Due diligence is an investigation of potential investment prior to making a commitment in order to confirm all facts and keep an investor’s resources safe before entering into a transaction. It is considered a reasonable act expected of anyone thinking of investing.
In real estate, due diligence is defined as a buyer’s obligation to do an investigation of the property to determine whether he/she is satisfied. During this period, the buyer conducts an in-depth analysis of the condition of the property and the feasibility of purchasing the property. If the buyer finds defects in the property mid-process, he/she is allowed to cancel the purchase of the property due to unsatisfactory results.
Below are some key things to consider during the due diligence process;
Table of Contents
Find out What the Market Offers
The state of the market usually affects the pricing of property. When there is a high demand for property with a lack of supply of good quality property, then prices of houses tend to rise and vice versa. However, a large supply of housing that is in high demand translates to higher pricing as there might be buyers in the market who are willing to pay whatever it takes to acquire the property.
Knowing what the market offers will ensure that you do not end up paying more than you should. For example having information like over-supply of bungalows in certain areas will help a homebuyer get a good bargain on a bigger a family home than anticipated.
2. Inspect the Property
If you want to end up with a nice home, you need to be strategic. The rule of thumb is; “do not make payment for a property that you have not seen”. Fraudsters are everywhere looking for who to con next, and given the sacrifices you have made to save enough to buy your own home, be very careful who you give your money to.

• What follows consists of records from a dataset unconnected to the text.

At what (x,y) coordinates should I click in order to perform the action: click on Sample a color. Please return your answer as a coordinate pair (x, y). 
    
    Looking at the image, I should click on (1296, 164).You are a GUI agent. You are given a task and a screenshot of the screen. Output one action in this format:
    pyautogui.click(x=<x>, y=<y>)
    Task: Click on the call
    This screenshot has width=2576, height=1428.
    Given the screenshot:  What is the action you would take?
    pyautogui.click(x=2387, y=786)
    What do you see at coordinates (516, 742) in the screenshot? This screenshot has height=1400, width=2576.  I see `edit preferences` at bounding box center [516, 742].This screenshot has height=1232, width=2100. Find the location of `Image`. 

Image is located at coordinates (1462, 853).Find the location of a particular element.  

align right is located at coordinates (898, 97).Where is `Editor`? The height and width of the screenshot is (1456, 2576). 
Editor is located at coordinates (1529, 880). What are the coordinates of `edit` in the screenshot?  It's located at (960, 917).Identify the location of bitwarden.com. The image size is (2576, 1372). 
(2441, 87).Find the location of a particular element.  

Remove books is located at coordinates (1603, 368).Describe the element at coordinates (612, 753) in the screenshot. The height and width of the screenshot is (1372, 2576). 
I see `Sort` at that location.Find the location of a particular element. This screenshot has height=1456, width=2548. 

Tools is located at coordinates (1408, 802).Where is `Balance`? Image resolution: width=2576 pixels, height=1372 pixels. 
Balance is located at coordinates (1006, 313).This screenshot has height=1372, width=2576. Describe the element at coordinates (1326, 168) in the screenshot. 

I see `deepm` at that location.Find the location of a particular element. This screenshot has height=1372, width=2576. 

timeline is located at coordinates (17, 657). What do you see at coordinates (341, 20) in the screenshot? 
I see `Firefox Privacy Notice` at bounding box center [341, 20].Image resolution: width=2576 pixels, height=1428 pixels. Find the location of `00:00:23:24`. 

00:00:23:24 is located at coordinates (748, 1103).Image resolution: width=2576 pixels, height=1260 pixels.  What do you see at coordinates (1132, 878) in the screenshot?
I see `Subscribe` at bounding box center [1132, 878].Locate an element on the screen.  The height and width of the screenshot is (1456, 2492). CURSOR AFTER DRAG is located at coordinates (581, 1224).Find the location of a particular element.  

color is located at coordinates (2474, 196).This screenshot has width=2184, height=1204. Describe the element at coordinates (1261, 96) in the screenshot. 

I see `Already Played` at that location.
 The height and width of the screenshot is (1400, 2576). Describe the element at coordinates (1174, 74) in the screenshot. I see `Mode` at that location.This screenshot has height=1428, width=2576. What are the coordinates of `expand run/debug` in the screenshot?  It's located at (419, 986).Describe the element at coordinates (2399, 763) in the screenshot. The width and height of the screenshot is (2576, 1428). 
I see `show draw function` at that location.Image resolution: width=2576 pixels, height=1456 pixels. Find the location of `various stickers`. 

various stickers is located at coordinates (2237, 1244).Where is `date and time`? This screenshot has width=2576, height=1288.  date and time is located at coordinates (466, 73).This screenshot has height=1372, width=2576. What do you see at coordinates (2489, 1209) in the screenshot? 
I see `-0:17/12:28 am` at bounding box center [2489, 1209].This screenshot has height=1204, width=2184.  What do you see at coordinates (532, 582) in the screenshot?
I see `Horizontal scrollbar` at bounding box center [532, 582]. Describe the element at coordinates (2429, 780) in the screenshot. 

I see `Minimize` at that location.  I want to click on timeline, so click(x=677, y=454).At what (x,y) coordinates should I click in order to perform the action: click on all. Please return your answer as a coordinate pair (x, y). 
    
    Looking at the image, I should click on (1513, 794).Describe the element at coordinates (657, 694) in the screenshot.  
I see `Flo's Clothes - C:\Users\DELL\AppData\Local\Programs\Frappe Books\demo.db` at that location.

After confirming that a property exists, ensure that you scrutinize it top to bottom looking for issues that would cost you extra money to fix. Renovating property is a huge expense; therefore ensure you get estimates for work before you decide to move forward with the purchase if at all you decide to buy property that has issues to be fixed. If you are in a position to hire a home inspector to do this the better, if not make sure you do it thoroughly. Having a second or third opinion is highly recommended for this.
3. Appraise & Valuate Property
An appraisal is an estimate of the value of a property, also defined as the opinion of the market value for a property. A valuation, on the other hand, is done to establish “exactly how much a property is worth”. Property appraisal and valuation are necessities for successful real estate purchase. A valuation report usually includes details like its location, legal description, value, improvements, land use as well as information on comparative sales in the area. This information will help you review the future performance of your property, therefore lets you know if the particular property is a good investment opportunity or not.
4.Investigate Title/Transaction Documents
You need to establish legal ownership of property you are buying from someone. For a home that already exists, there has to be a public record showing that the seller of this property has legal ownership. To facilitate this, ensure you do a title search at the Lands Registry, Ardhi House to avoid issues like a long lost aunt claiming ownership of property that you have already paid for. Such issues are costly to address, and you need to sort them out with the previous owner before you inherit a problem you don’t want to have.
Ensure you hire a conveyance lawyer to facilitate the Purchasing process and draw Agreements based on terms acceptable to both you and the seller.
5. Check for Government Regulations/Zoning Issues
Check for issues that could have an impact on the property you want to acquire or a building you want to put up. Find out things like whether your home will lie in a flood zone area or if the renovations you plan to do, if any, will cause some environmental hazard to your future neighbors. Ensure that you are well conversant with National Construction Authority Act (NCA) to avoid buying property that will letter get the big ‘X’ sign for demolition after pouring all your savings into it.
Bottom line, when purchasing real estate, it is up to you to ensure that you get the asset that you are paying for, given the risks involved in real estate purchase could be as high as the perceived benefits. A good practice would then be to have a due diligence checklist to guide you through the process.